▶ _SUPPLIED INFORMATION_:
::::

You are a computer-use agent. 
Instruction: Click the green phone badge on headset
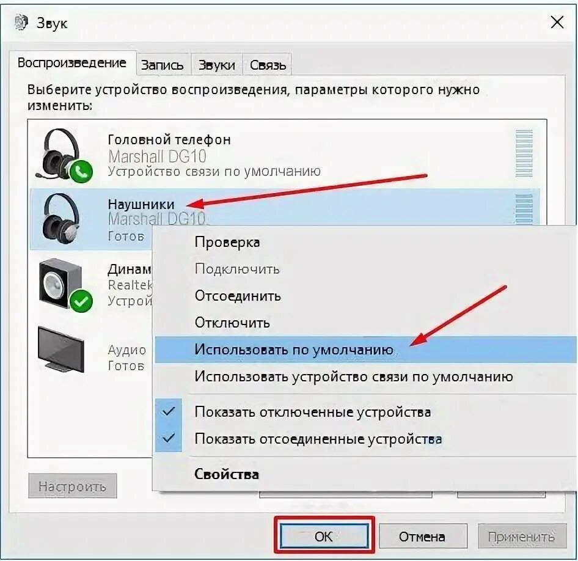(81, 171)
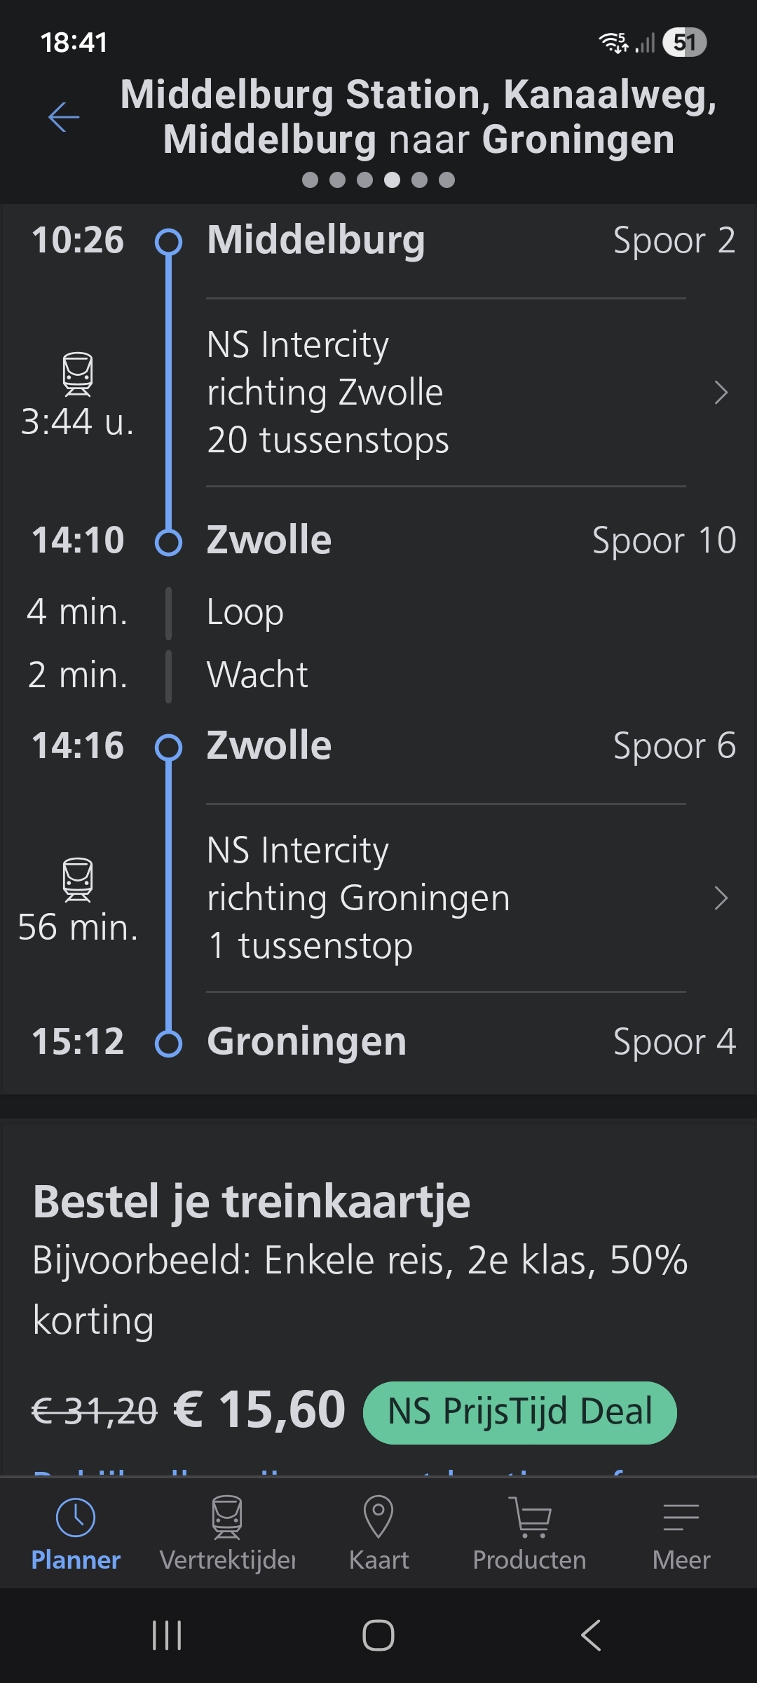Image resolution: width=757 pixels, height=1683 pixels.
Task: Expand the Intercity richting Groningen chevron
Action: tap(721, 898)
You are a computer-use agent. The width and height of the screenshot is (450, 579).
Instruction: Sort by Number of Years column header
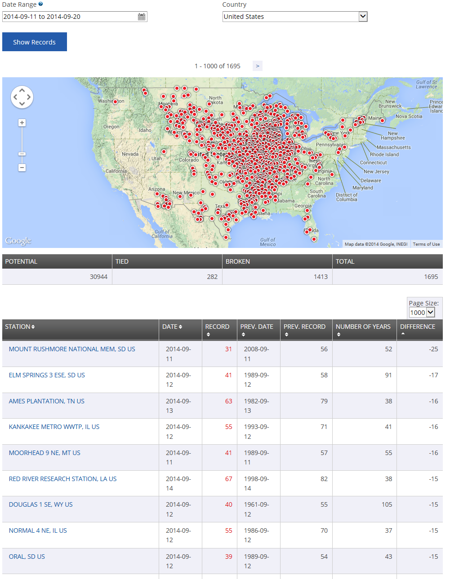click(x=363, y=327)
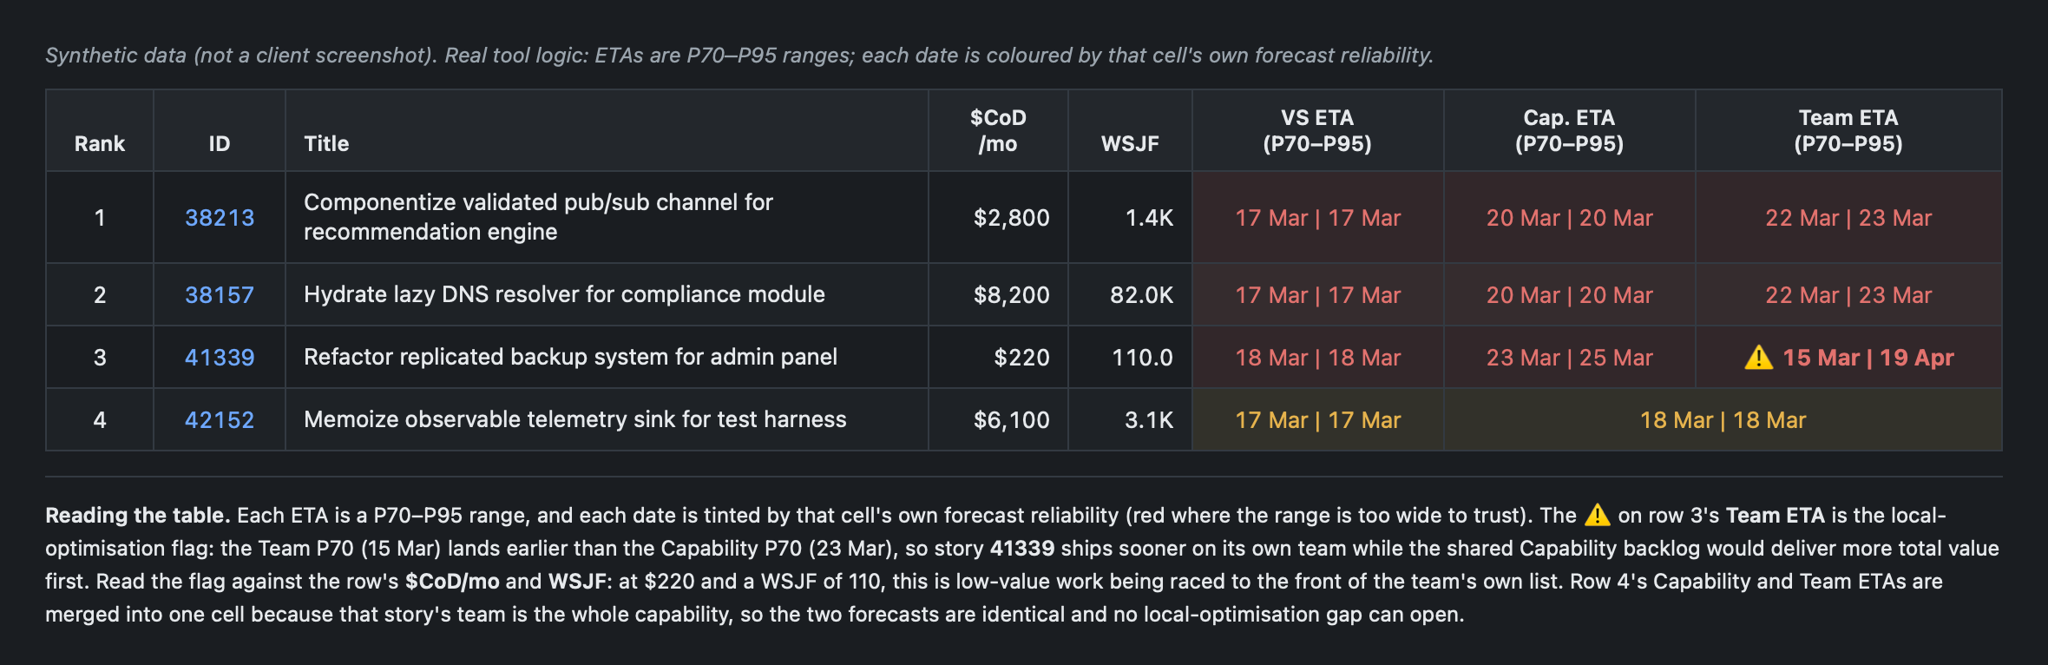Click the WSJF column header
This screenshot has width=2048, height=665.
1130,143
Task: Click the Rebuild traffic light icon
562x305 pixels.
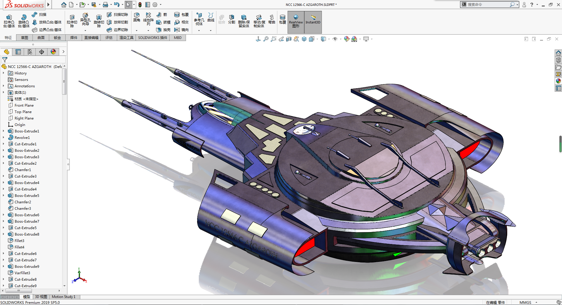Action: [x=140, y=5]
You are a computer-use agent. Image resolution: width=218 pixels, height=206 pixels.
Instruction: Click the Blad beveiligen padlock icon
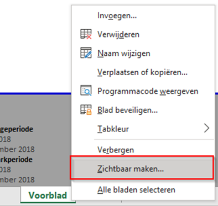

::::

▶ _INSTRUCTIONS TO FOLLOW_:
Copy the lines above word for word, omitting the pictures.

▶ _THE OUTPUT_:
You are a computer-use agent. 
Instruction: Click the green phone badge on headset
(81, 171)
Image resolution: width=757 pixels, height=1683 pixels.
Task: Expand the Intercity richting Groningen chevron
Action: tap(721, 898)
You are a computer-use agent. The width and height of the screenshot is (450, 579).
Instruction: Sort by Number of Years column header
click(x=363, y=327)
Click the WSJF column header
This screenshot has width=2048, height=665.
1130,143
Task: Click the Rebuild traffic light icon
562x305 pixels.
Action: [x=140, y=5]
You are a computer-use agent. Image resolution: width=218 pixels, height=206 pixels.
Instruction: Click the Blad beveiligen padlock icon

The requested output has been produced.